One could argue that the Morphy-Count Brunswick+Isouard, Paris, 1858 is the greatest game of chess ever played (see “A Well-Known Game”, Sept. 21 2018).
But this is my favorite, my nomination for the greatest game ever played. As you’ll see this game is full of unknowns and tactical surprises. And it probably sets a record for most queen sacrifices and queen promotions in a single game. Bogoljubov is completely outplayed. This is Alekhine at his best!

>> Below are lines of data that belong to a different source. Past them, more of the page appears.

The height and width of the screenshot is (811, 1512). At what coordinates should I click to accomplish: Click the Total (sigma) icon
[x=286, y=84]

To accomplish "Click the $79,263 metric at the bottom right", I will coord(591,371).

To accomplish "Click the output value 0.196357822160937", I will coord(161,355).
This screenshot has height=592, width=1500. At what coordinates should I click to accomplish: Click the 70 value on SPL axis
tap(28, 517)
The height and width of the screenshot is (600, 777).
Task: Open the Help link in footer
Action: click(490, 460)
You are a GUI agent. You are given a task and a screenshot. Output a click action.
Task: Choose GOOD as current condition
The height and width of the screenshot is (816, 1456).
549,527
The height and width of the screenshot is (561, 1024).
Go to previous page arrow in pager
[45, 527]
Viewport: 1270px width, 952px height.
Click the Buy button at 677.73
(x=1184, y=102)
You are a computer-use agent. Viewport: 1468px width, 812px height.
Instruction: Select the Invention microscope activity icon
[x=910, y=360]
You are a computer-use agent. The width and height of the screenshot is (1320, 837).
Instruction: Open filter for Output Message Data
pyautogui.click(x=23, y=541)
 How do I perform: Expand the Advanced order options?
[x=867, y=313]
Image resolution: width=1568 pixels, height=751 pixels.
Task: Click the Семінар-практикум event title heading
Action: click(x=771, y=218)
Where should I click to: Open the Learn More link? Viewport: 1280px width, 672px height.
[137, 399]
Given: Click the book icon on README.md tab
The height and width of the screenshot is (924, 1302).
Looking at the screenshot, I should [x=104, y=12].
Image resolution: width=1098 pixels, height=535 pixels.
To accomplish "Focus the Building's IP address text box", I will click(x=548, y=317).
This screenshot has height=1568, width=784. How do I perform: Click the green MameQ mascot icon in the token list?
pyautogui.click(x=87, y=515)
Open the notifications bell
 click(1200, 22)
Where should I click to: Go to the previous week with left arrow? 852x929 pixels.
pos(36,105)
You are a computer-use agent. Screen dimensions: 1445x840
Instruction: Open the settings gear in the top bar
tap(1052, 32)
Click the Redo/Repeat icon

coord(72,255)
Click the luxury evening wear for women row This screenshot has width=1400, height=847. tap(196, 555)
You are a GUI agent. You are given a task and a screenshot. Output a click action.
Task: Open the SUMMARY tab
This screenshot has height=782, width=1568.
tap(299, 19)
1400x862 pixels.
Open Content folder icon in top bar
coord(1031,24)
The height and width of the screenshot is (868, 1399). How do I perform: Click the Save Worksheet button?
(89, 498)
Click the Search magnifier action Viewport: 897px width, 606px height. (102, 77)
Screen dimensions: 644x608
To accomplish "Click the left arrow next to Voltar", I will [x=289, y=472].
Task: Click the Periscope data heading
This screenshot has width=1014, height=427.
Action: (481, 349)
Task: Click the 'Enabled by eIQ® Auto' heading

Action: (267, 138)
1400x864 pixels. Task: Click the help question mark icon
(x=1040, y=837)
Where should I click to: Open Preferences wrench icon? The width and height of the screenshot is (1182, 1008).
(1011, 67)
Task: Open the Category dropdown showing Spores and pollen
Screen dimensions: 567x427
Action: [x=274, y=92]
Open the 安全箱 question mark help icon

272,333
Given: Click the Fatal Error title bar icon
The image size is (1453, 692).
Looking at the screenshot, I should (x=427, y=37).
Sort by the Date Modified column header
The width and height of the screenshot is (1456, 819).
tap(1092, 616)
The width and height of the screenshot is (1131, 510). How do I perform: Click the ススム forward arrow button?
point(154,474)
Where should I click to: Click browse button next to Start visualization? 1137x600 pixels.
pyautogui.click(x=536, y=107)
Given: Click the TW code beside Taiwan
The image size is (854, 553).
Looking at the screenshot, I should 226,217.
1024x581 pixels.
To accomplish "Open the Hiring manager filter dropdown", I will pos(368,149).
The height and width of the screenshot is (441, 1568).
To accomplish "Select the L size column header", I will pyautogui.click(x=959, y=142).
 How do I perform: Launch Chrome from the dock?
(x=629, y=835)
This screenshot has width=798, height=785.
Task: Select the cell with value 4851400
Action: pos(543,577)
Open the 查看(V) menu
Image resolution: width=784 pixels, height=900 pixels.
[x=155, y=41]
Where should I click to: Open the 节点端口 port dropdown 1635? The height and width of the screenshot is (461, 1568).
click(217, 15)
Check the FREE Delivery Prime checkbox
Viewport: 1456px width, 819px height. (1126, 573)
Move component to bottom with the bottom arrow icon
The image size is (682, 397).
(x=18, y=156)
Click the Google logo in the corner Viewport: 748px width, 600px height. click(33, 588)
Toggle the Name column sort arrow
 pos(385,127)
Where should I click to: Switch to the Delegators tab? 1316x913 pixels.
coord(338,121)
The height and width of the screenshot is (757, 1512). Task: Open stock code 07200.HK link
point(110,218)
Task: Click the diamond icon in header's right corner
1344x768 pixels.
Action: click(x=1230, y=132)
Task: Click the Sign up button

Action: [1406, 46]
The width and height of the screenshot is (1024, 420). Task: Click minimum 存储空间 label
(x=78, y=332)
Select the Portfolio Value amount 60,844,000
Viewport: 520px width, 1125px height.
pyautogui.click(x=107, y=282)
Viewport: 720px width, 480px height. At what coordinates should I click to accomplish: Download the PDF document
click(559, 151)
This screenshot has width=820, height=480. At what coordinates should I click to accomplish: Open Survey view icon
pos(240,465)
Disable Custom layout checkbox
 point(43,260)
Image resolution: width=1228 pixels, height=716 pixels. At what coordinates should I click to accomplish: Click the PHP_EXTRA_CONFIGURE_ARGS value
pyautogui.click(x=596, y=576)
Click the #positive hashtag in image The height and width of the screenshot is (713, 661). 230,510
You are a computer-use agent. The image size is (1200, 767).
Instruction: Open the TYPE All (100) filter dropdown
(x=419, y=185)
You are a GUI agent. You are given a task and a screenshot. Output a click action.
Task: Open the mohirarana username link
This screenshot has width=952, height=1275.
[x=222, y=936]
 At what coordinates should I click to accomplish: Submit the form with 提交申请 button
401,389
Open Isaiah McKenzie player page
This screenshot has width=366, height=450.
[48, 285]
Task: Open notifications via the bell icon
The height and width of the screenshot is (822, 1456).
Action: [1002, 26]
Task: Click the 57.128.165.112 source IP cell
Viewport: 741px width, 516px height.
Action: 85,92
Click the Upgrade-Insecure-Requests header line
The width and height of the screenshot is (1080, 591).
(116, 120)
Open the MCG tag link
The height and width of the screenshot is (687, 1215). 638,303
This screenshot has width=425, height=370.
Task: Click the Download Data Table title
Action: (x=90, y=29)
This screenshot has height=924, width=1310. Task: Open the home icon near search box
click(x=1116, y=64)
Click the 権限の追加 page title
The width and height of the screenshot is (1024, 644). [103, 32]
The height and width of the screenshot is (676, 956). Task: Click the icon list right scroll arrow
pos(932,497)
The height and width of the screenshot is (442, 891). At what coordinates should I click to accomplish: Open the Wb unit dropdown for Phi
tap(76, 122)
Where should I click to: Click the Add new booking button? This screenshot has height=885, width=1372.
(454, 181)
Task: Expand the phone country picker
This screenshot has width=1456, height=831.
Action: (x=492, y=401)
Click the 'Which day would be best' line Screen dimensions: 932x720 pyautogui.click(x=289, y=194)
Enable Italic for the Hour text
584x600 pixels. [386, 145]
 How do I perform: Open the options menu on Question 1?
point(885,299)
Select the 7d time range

(The Dutch allows many tactical possibilities. Here is another example:
La Plata, Argentina, 1998
1.d4 f5 2.Nf3 e6 3.Bg5 Nf6 4.Nbd2 d5 5.e3 Be7 6.Bd3 Nbd7 7.O-O c6 8.Ne5 Nxe5 9.dxe5 Ng4 10.Bf4 g5 11.Bg3 O-O 12.Qe2 Nh6 13.f4 g4 14.Kh1 b6 15.c4 Bb7 16.Rfd1 Qe8 17.Rac1 Rd8 18.Nb1 Qh5 19.cxd5 exd5 20.a3 Nf7 21.b4 Nh8 22.Bb5 Qe8 23.Ba4 Qg6 24.Bb3 Nf7 25.Nc3 b5 26.Qb2 Rc8 27.Ne2 Nd8 28.Rc2 Ne6 29.Rdc1 Rfd8 30.Nd4 Nxd4 31.Qxd4 Ra8 32.a4 a6 33.Be1 Qe6 34.a5 Rd7 35.e4 fxe4 36.Qxe4 Rf8 37.Rf2 Qf5 38.Qd4 Bd8 39.Bc3 Rg7 40.Bc2 Qh5 41.g3 Bc8 42.f5 Bg5 43.Rcf1 Qh6 44.Re2 Qh3 45.Rff2 Rgf7 46.f6 Be6 47.Bf5 Re8 48.Bd2 Bxd2 49.Qxd2 Qh5 50.Qc2 Bxf5 51.Rxf5 Qg6 52.Ref2 Re6 53.Qd2 h6 54.R2f4 Rd7 55.Qd1 h5 56.Qd4 Kf7 57.Rf2 Qh6 58.R2f4 Qg6 59.Kg1 Re8 60.Qb6 Re6 61.Qxa6 Qg8 62.Qb6 Qh7 63.a6 d4 64.a7 d3 65.Qb8 d2 66.a8=Q d1=Q+
67.Rf1 Qd4+ 68.R5f2 Rxe5 69.Qf8+ Ke6 70.Qxc6+ Qd6 71.Qe8+ 1-0)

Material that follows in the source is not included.